EXTRACT start

Or you could, you know, clone the repository into a local working tree.

pizza · on March 13, 2022

Have you ever read this HN comment from 2007 before? [0]

> I have a few qualms with this app...

Different paths towards the same outcome should multiply, so we can increase the surface area of the bandages on the different pain points along the way.

[0] https://news.ycombinator.com/item?id=9224

VWWHFSfQ · on March 12, 2022

Snarky drive-by comments like this are the worst part of HN.

ranger_danger · on March 13, 2022

that's why lobste.rs was created.

replwoacause · on March 13, 2022

Any chance you have an invite and are feeling generous?

gravypod · on March 12, 2022

That works well for small repos or a few repos but if you want to find all cc files, at all release branch's, in your entire company and check for some exploit it is helpful to have a VFS. Makes it so you could also support N SCMs through one API. You just need to make a new VFS.

westurner · on March 12, 2022

Isn't there already a good way to push computation closer to the data?

GmailFS and pyfilesystem (userspace FUSE) and rclone are neat as well.

https://stackoverflow.com/questions/1960799/how-to-use-git-a... explains about the `git push` step that git-remote-dropbox enables: https://github.com/anishathalye/git-remote-dropbox

bspammer · on March 12, 2022

GitHub also has a code search now: https://cs.github.com

gravypod · on March 12, 2022

Needing to tie into a specific API (like codesearch) couples you to the specific storage backend (Github). If you build your software to operate on a POSIX-y file system, you can support anything that shows up as a file system. For example: A local working tree of files, an NFS share, or now a remote git repository.

westurner · on March 12, 2022

Running the code where the data already is saves network transfer: with data locality, you don't need to download each file before grepping.

Locality_of_reference#Matrix_multiplication explains how the cache miss penalty applies to optimizing e.g. matrix multiplication: https://en.wikipedia.org/wiki/Locality_of_reference#Matrix_m...

cle · on March 12, 2022

Stop for a moment and consider what the tradeoffs of that could be and why it might not work well in some situations.

pwdisswordfish9 · on March 13, 2022

- Higher latency

- Less efficient use of bandwidth, as the git protocol is optimised for bulk transfers

- Not resilient against unreliable connectivity

- No support for repositories not hosted on GitHub

Yes, I can think of some.

EXTRACT end
SUPPLIED ENTRIES start

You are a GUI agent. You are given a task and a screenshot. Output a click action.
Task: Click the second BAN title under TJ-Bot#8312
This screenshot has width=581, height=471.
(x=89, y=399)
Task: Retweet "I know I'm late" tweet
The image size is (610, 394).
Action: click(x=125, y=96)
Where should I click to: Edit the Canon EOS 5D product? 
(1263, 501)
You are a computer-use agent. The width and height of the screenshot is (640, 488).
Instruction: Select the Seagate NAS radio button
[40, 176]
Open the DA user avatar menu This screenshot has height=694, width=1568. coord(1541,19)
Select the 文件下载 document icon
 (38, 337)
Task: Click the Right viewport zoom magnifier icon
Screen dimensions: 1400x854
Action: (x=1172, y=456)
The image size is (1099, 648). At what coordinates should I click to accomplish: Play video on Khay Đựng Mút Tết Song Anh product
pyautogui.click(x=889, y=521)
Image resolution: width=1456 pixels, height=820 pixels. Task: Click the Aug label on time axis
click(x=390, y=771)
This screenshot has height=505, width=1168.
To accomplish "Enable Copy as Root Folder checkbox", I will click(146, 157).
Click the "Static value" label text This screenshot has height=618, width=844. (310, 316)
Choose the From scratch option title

SUPPLIED ENTRIES end

▶ [TASK OBJECTIVE]
Repeat word for word the stretch of the git repository thread above that opens with the words containing "ranger_danger · on" and closes with "are feeling generous?".

▶ [RESULT OF THE EXERCISE]
ranger_danger · on March 13, 2022

that's why lobste.rs was created.

replwoacause · on March 13, 2022

Any chance you have an invite and are feeling generous?